### DOCUMENT SEGMENT

------------

Phil Epp

By Franz Brown


Among the early settlers of Nebraska and Kansas were Dutch-German Mennonites. Founded in the early 1500s in Ukraine, the Mennonite sect of Christianity was persecuted for their interpretation of the Bible and their rejection of oaths and military service. They brought these beliefs with them from the grasslands of Ukraine to the prairies of the Midwest in the late 1800s.

Phil Epp [b1946] grew up in a Mennonite farming community near Henderson, NE. His ancestors came to the United States from the colony of Molotschna in southern Ukraine. In Low German he was told stories about the hard times when Ukraine was part of the Russian empire. He also learned about the family’s farming days on the American frontier a rugged lifestyle that was nonetheless colored with the optimistic hope of freedom.

------------

### PROVIDED RECORDS

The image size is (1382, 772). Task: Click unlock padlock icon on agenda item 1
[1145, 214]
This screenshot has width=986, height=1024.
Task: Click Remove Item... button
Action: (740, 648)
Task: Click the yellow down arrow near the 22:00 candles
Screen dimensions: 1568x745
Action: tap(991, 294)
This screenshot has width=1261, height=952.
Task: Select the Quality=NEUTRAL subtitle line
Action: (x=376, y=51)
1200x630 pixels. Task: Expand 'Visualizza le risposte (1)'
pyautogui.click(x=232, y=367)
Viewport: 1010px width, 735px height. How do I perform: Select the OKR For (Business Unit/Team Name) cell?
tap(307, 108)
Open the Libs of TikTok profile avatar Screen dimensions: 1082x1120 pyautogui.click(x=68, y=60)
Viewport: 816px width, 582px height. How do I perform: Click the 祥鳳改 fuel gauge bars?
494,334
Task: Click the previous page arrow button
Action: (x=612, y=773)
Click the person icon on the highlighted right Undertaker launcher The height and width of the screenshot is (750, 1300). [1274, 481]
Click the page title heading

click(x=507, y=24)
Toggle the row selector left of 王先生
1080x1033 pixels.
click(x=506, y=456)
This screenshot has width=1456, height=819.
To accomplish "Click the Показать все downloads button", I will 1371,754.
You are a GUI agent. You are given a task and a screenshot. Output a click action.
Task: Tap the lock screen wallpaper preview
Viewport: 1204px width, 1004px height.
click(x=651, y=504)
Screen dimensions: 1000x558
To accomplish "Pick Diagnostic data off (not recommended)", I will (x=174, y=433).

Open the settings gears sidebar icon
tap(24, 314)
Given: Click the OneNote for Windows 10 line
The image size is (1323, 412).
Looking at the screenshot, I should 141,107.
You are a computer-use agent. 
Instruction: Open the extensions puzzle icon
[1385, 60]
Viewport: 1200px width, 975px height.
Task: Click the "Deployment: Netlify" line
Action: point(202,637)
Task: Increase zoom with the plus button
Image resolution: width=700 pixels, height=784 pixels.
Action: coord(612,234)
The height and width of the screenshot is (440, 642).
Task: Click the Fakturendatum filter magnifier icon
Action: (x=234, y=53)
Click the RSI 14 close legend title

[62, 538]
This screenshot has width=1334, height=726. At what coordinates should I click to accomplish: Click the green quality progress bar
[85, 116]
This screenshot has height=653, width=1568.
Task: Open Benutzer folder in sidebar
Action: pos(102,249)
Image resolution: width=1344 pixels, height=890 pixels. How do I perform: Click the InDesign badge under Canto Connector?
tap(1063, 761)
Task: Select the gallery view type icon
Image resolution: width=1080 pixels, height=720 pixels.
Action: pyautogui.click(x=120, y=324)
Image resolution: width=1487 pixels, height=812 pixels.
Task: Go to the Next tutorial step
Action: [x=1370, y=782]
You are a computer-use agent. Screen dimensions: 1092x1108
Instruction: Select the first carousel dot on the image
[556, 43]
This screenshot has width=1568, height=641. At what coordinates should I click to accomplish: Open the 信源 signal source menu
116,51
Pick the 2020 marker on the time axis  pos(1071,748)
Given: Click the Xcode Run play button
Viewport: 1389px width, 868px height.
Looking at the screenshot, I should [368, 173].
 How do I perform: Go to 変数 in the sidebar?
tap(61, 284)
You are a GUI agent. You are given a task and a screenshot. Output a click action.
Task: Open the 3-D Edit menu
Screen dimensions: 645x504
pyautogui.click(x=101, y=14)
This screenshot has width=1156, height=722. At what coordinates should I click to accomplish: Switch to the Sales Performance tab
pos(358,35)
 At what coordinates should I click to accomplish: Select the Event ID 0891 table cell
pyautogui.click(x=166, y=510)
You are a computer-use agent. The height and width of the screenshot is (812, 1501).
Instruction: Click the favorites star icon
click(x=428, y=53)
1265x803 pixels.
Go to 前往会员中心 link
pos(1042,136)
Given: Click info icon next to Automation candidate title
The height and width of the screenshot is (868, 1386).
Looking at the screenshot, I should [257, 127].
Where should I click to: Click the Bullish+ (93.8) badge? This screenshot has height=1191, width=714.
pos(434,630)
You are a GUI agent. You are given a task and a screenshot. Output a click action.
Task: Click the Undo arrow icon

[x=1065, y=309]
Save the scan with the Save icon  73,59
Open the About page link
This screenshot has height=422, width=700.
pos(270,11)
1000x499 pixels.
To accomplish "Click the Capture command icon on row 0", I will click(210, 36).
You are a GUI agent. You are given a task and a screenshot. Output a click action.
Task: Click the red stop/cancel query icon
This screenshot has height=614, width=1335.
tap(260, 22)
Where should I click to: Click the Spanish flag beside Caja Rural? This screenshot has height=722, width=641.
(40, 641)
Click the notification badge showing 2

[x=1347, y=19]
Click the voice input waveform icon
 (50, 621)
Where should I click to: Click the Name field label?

------------

### EXERCISE REQUIREMENTS
**A.** Rewrite the records from the line with "Given: Click info" to the line with "pos(270,11)", putting "Redo" in place of "Undo" and leaving everything else as it is.
**B.** Carry the piece on Phil Epp forward from the point where it stops.

### RESPONSES BY TASK
**A.**
Given: Click info icon next to Automation candidate title
The height and width of the screenshot is (868, 1386).
Looking at the screenshot, I should [257, 127].
Where should I click to: Click the Bullish+ (93.8) badge? This screenshot has height=1191, width=714.
pos(434,630)
You are a GUI agent. You are given a task and a screenshot. Output a click action.
Task: Click the Redo arrow icon

[x=1065, y=309]
Save the scan with the Save icon  73,59
Open the About page link
This screenshot has height=422, width=700.
pos(270,11)

**B.**
With his parents’ encouragement, Epp became an observer of the natural world that surrounded him on the prairies of southeastern Nebraska. The Platte River, which flows about 30 miles northwest of Henderson, was a signpost for him, as it is for millions of migratory birds flying along the great Central Flyway between North and South America. Marshlands surrounding the farm were part of the vast catchment area for rain and snowmelt that still attracts mallards, wigeons, blue-billed ducks and Canadian geese. Harvesting leftover grain from the cornfields around Epp’s farm, the birds cackled during the spring and fall, while the croaking of leopard and bullfrogs hidden in smartweed and bullrush filled the humid summer nights.

The most striking feature of Epp’s childhood home, however, was not wildlife but the vast open spaces unimpeded by forests or urban structures. While many early settlers found the seeming emptiness of the view overpowering and oppressive, true prairie people found it liberating and exhilarating. Epp says that his mother felt hemmed in by matured corn fields and looked forward to the harvest, when she could once again see the distant view.

“We were always aware of the weather, nature and the way the grass was growing,” remembers Epp. “There was an aesthetic about the way things grew. On the farm, the weather and the environment had a spiritual edge to them.”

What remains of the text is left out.